**EXERCISE DETAILS**
Set the records down once more so that they match the source word for word.

**EXCERPTED RECORDS**
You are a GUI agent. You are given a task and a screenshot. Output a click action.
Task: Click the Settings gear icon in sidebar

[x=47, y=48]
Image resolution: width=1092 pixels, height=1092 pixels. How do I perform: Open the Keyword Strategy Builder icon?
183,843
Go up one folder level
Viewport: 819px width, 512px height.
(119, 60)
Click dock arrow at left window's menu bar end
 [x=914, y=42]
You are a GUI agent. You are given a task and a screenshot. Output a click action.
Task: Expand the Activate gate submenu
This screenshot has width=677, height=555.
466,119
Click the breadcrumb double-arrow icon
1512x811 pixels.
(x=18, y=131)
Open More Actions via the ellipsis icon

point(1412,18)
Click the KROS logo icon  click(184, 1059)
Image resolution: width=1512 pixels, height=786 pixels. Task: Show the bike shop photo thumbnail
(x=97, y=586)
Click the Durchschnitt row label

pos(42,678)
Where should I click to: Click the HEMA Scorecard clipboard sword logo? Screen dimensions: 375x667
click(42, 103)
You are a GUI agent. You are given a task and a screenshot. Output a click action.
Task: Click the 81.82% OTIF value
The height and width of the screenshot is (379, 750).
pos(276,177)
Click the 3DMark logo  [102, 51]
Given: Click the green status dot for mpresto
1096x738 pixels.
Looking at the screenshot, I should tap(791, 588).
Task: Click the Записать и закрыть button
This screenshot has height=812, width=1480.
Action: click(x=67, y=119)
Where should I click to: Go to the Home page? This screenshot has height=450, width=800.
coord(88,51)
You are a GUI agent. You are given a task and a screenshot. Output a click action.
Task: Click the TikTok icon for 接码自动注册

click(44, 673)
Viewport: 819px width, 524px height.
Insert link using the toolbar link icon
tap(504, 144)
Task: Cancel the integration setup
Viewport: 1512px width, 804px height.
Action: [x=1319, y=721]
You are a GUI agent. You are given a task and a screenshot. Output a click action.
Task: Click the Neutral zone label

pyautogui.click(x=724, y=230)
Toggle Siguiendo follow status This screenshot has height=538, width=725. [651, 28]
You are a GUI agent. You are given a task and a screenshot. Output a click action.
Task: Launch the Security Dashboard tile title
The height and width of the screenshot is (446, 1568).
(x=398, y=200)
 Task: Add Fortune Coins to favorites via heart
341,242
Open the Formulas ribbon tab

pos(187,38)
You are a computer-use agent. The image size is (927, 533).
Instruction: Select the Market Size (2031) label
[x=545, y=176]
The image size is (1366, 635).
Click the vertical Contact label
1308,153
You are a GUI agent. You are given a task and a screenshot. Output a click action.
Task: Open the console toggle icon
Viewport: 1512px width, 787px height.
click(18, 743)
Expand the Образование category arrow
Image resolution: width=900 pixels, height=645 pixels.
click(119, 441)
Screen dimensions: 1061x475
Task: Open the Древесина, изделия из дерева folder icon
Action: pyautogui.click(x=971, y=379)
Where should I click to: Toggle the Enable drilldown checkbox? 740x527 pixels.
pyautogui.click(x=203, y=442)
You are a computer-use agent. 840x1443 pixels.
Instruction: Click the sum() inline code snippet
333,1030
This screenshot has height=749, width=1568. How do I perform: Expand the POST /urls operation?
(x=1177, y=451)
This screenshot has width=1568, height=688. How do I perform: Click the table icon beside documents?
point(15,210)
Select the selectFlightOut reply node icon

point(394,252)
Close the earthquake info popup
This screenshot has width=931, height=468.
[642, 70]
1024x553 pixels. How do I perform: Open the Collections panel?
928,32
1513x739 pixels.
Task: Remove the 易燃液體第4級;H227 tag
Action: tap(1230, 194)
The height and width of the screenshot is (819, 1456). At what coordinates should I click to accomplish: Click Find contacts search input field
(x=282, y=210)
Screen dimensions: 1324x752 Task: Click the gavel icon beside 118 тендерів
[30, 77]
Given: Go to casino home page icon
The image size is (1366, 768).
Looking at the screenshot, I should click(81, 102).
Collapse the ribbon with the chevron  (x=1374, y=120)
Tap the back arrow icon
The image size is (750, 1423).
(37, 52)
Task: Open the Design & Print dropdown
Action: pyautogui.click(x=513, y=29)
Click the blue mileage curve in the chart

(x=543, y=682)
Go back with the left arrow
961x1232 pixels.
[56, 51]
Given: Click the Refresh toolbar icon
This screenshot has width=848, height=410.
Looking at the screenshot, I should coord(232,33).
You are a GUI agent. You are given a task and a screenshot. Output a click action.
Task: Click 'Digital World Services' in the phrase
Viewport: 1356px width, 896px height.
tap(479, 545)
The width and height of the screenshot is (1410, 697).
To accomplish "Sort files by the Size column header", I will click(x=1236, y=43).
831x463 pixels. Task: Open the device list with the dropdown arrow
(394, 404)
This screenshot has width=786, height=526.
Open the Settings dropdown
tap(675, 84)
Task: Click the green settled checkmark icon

**RESPONSE**
You are a GUI agent. You are given a task and a screenshot. Output a click action.
Task: Click the Settings gear icon in sidebar

[x=47, y=48]
Image resolution: width=1092 pixels, height=1092 pixels. How do I perform: Open the Keyword Strategy Builder icon?
183,843
Go up one folder level
Viewport: 819px width, 512px height.
(119, 60)
Click dock arrow at left window's menu bar end
 [x=914, y=42]
You are a GUI agent. You are given a task and a screenshot. Output a click action.
Task: Expand the Activate gate submenu
This screenshot has width=677, height=555.
466,119
Click the breadcrumb double-arrow icon
1512x811 pixels.
(x=18, y=131)
Open More Actions via the ellipsis icon

point(1412,18)
Click the KROS logo icon  click(184, 1059)
Image resolution: width=1512 pixels, height=786 pixels. Task: Show the bike shop photo thumbnail
(x=97, y=586)
Click the Durchschnitt row label

pos(42,678)
Where should I click to: Click the HEMA Scorecard clipboard sword logo? Screen dimensions: 375x667
click(42, 103)
You are a GUI agent. You are given a task and a screenshot. Output a click action.
Task: Click the 81.82% OTIF value
The height and width of the screenshot is (379, 750).
pos(276,177)
Click the 3DMark logo  [102, 51]
Given: Click the green status dot for mpresto
1096x738 pixels.
Looking at the screenshot, I should tap(791, 588).
Task: Click the Записать и закрыть button
This screenshot has height=812, width=1480.
Action: click(x=67, y=119)
Where should I click to: Go to the Home page? This screenshot has height=450, width=800.
coord(88,51)
You are a GUI agent. You are given a task and a screenshot. Output a click action.
Task: Click the TikTok icon for 接码自动注册

click(44, 673)
Viewport: 819px width, 524px height.
Insert link using the toolbar link icon
tap(504, 144)
Task: Cancel the integration setup
Viewport: 1512px width, 804px height.
Action: [x=1319, y=721]
You are a GUI agent. You are given a task and a screenshot. Output a click action.
Task: Click the Neutral zone label

pyautogui.click(x=724, y=230)
Toggle Siguiendo follow status This screenshot has height=538, width=725. [651, 28]
You are a GUI agent. You are given a task and a screenshot. Output a click action.
Task: Launch the Security Dashboard tile title
The height and width of the screenshot is (446, 1568).
(x=398, y=200)
 Task: Add Fortune Coins to favorites via heart
341,242
Open the Formulas ribbon tab

pos(187,38)
You are a computer-use agent. The image size is (927, 533).
Instruction: Select the Market Size (2031) label
[x=545, y=176]
The image size is (1366, 635).
Click the vertical Contact label
1308,153
You are a GUI agent. You are given a task and a screenshot. Output a click action.
Task: Open the console toggle icon
Viewport: 1512px width, 787px height.
click(18, 743)
Expand the Образование category arrow
Image resolution: width=900 pixels, height=645 pixels.
click(119, 441)
Screen dimensions: 1061x475
Task: Open the Древесина, изделия из дерева folder icon
Action: pyautogui.click(x=971, y=379)
Where should I click to: Toggle the Enable drilldown checkbox? 740x527 pixels.
pyautogui.click(x=203, y=442)
You are a computer-use agent. 840x1443 pixels.
Instruction: Click the sum() inline code snippet
333,1030
This screenshot has height=749, width=1568. How do I perform: Expand the POST /urls operation?
(x=1177, y=451)
This screenshot has width=1568, height=688. How do I perform: Click the table icon beside documents?
point(15,210)
Select the selectFlightOut reply node icon

point(394,252)
Close the earthquake info popup
This screenshot has width=931, height=468.
[642, 70]
1024x553 pixels. How do I perform: Open the Collections panel?
928,32
1513x739 pixels.
Task: Remove the 易燃液體第4級;H227 tag
Action: tap(1230, 194)
The height and width of the screenshot is (819, 1456). At what coordinates should I click to accomplish: Click Find contacts search input field
(x=282, y=210)
Screen dimensions: 1324x752 Task: Click the gavel icon beside 118 тендерів
[30, 77]
Given: Go to casino home page icon
The image size is (1366, 768).
Looking at the screenshot, I should click(81, 102).
Collapse the ribbon with the chevron  (x=1374, y=120)
Tap the back arrow icon
The image size is (750, 1423).
(37, 52)
Task: Open the Design & Print dropdown
Action: pyautogui.click(x=513, y=29)
Click the blue mileage curve in the chart

(x=543, y=682)
Go back with the left arrow
961x1232 pixels.
[56, 51]
Given: Click the Refresh toolbar icon
This screenshot has width=848, height=410.
Looking at the screenshot, I should coord(232,33).
You are a GUI agent. You are given a task and a screenshot. Output a click action.
Task: Click 'Digital World Services' in the phrase
Viewport: 1356px width, 896px height.
tap(479, 545)
The width and height of the screenshot is (1410, 697).
To accomplish "Sort files by the Size column header", I will click(x=1236, y=43).
831x463 pixels. Task: Open the device list with the dropdown arrow
(394, 404)
This screenshot has width=786, height=526.
Open the Settings dropdown
tap(675, 84)
Task: Click the green settled checkmark icon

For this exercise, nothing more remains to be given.